Pixies 18A
We went to see one of the Pixes "last" shows back in December over at Hammerstein. Someone asked me if it was good afterwards. I made a mental note to catalog among some of the stupidest questions ever posed in my presence.
Of course it was good. Double duh.
Is there a way it could not be good? I guess--maybe if I got shivved by Charles S. Dutton during the any point of opening act Mike Watt and the Secondmen's set?! Actually that would have been an act of mercy on Roc's part.
(As an aside, I used to like the Minutemen, I understand the seminal contributions of Mike Watt throughout the years. Furthermore, I appreciate the fact that he had probably one of the more bizarre and excruciatingly painful sounding medical obstacles thrown in front of him--and that this was part of the inspiration for his latest effort, as well as the same ailment that felled William Howard Taft. But dammit, Watt, the music was possibly the most unlistenable stuff I have ever heard anywhere, in any format. It had a performance art badness to it, like maybe I wasn't getting that this was some elaborate stunt to write the world's most unlistenable rock opera. I really can't put it all into words, but it was really breathtaking.)

# WHAT TO PRODUCE:
Can you echo the Pixies show review word for word, from "Of course it" up to and including "on Roc's part."?

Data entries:
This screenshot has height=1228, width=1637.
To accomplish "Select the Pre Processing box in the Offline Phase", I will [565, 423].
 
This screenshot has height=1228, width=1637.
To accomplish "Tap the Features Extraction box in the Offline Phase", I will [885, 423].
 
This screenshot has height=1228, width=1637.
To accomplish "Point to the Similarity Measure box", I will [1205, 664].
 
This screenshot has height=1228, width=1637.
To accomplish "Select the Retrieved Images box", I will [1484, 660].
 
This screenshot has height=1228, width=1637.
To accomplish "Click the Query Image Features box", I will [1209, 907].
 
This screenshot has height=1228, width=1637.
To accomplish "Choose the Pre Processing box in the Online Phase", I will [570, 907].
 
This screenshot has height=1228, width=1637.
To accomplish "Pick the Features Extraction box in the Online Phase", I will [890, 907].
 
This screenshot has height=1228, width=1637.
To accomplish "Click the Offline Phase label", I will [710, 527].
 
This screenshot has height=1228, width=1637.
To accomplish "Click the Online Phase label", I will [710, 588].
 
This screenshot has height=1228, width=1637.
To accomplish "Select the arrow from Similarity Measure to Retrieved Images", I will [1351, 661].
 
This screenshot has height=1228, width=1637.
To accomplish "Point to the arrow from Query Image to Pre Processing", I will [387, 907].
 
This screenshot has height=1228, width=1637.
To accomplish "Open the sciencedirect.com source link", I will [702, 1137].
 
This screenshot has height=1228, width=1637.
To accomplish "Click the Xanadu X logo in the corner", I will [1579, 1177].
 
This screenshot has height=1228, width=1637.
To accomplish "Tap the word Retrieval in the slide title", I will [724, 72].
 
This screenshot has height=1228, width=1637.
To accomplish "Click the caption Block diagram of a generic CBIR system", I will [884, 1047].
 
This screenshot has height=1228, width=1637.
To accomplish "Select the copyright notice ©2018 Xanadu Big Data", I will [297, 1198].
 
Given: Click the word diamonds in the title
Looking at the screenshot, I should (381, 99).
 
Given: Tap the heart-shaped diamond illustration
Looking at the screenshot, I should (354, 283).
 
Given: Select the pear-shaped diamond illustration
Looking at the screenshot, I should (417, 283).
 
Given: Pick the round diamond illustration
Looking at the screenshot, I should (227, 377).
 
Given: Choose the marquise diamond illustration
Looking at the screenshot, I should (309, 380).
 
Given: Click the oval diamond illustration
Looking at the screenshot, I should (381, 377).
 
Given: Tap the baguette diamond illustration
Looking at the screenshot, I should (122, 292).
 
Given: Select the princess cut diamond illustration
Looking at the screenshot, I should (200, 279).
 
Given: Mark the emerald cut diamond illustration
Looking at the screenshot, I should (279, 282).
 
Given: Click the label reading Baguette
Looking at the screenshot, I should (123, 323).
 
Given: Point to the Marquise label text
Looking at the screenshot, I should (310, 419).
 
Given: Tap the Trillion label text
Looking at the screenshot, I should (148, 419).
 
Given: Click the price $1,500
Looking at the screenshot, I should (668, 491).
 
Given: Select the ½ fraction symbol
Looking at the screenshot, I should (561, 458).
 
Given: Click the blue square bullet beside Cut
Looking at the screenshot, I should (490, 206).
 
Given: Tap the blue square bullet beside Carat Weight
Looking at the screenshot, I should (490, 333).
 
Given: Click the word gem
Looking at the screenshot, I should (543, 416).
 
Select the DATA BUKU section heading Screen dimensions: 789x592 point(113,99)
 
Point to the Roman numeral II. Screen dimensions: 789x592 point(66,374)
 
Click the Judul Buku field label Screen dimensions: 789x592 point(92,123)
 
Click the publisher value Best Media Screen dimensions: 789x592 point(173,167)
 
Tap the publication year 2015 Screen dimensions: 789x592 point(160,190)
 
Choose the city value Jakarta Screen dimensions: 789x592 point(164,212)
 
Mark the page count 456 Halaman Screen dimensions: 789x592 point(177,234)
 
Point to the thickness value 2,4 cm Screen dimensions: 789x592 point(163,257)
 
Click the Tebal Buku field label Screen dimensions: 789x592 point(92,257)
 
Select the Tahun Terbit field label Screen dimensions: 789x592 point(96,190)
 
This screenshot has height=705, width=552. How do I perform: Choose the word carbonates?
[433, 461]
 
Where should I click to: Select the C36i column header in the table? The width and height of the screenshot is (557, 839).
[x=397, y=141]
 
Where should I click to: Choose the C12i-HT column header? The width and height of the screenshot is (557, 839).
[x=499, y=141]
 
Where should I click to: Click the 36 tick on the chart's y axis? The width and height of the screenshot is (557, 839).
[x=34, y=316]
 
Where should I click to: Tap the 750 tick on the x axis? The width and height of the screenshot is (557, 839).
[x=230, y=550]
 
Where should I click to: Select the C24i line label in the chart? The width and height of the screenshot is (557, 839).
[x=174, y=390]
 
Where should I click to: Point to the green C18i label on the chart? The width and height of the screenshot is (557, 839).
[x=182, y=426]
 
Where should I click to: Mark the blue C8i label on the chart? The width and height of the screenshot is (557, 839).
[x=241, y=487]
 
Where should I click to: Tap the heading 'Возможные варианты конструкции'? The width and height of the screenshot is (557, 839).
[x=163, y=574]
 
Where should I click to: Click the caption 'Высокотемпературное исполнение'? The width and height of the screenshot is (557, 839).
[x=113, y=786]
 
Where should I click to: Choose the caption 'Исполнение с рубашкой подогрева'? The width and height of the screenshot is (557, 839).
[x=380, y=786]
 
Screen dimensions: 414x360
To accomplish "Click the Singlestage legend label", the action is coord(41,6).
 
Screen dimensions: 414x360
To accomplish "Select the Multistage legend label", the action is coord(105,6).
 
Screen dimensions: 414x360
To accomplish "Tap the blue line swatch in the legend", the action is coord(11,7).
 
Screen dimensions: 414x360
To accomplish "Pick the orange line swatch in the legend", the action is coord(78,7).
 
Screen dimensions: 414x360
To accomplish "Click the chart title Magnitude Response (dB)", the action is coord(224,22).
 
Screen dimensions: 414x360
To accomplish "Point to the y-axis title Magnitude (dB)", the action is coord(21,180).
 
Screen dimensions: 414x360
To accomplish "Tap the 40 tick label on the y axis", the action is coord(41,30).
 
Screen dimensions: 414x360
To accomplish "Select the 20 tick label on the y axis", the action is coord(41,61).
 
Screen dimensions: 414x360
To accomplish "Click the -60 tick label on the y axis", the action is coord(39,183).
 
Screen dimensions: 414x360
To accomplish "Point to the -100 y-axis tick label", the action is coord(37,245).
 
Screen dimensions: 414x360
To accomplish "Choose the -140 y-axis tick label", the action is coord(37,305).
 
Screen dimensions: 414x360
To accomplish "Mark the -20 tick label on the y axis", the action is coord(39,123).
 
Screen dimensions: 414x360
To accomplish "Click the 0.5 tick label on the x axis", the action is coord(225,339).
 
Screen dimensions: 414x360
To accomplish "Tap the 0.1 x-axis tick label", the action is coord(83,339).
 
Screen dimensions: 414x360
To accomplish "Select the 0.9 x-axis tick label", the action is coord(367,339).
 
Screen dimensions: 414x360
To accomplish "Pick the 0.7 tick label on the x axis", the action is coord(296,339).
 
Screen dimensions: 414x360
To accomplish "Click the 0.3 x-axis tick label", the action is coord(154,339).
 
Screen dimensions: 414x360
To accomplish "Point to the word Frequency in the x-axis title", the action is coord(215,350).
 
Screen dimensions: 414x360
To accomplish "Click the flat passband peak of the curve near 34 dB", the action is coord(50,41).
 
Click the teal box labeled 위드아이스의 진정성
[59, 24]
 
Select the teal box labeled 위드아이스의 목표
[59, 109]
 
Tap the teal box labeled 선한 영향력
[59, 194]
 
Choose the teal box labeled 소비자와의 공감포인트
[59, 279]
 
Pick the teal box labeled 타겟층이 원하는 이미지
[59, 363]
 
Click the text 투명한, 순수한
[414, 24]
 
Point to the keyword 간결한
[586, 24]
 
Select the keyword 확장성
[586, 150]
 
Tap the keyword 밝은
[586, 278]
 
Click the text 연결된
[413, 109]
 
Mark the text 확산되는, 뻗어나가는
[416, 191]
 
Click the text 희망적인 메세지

# ANSWER TO THIS PROBLEM:
Of course it was good. Double duh.
Is there a way it could not be good? I guess--maybe if I got shivved by Charles S. Dutton during the any point of opening act Mike Watt and the Secondmen's set?! Actually that would have been an act of mercy on Roc's part.